Для сочинения больших рэнга поэты обычно собирались на специальные сессии (кайсэки) и проводили вместе столько времени, сколько было необходимо для завершения труда. Оптимальным считался объем рэнга в сто строф, но допускались вариации в любую сторону, причем иногда, если участники увлекались не на шутку, объем мог разрастаться до тысячи строф. Участвовать в сессии могли двое (тогда сочинение называлось рёгин — буквально «двойная песня»), трое (тогда сочинение называлось сангин — буквально «тройная песня») или несколько участников, но предусматривалась и возможность одиночной рэнга (докугин). Первая строфа цепочки называлась хокку, последняя — агэку, а между ними располагались другие ключевые строфы со своими названиями. Один из участников записывал строфы, которые все авторы поочередно импровизировали.
Сложнейшие правила определяли принципы соединения звеньев в цепочке, возможные варианты ассоциативных параллелей, привязку к временам года, допустимые и недопустимые повороты темы, а также построение аллюзивного ряда. При этом участники обязаны были следовать двум принципиальным требованиям: подверстывать свою строфу к предыдущей так, чтобы они вместе составляли более или менее законченное пятистишие (что, впрочем, все равно почти никак не соотносится с классической танка), и монтировать строфу с учетом всего контекста, чтобы благополучно продвигаться далее. Если участники сессии сознательно взаимодействовали и подыгрывали друг другу, в рэнга обнаруживалось больше гармонии. Если же между участниками возникала конкуренция, они могли умышленно подставлять своим партнерам трудные темы — что отражалось и на общем содержании рэнга. Обычно сессия проходила под руководством арбитра рэнгаси, который мог корректировать «ходы» участников.

┄┄┄┄┄┄

= Цель =
Как в отрывке о рэнга называется последняя строфа цепочки? Приведённый далее материал взят из другого источника.

= Исходный материал =
┄┄┄┄┄┄

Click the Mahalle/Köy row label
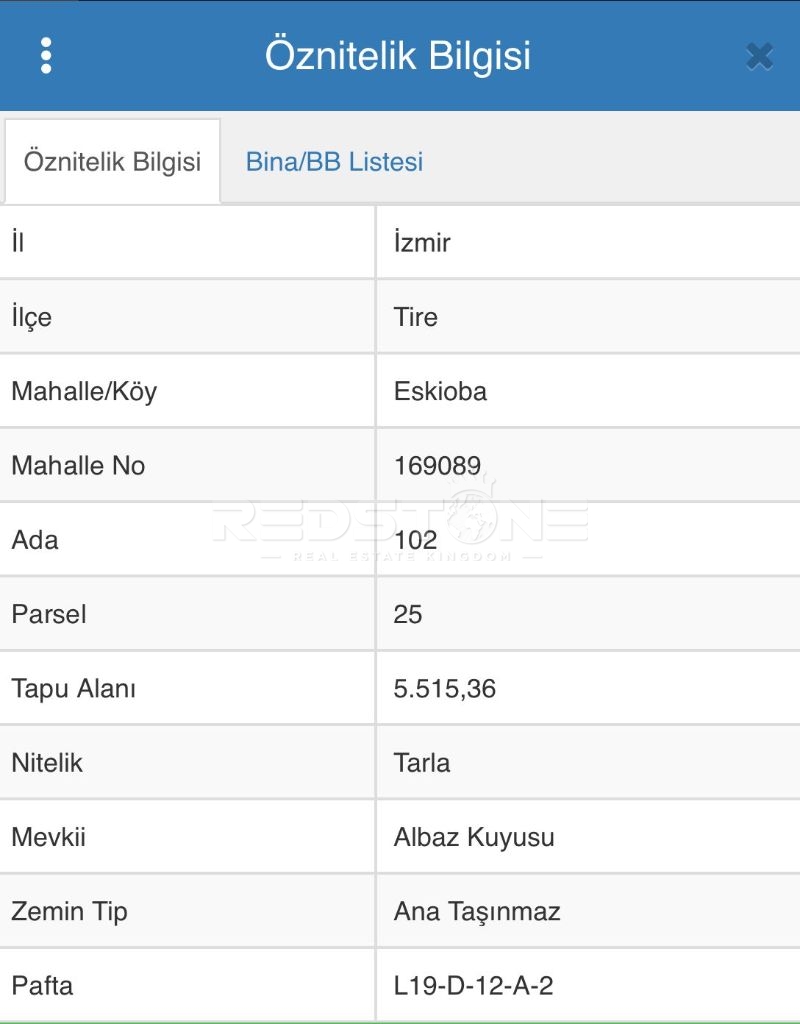The width and height of the screenshot is (800, 1024). [84, 392]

┄┄┄┄┄┄

= Решение =
Агэку.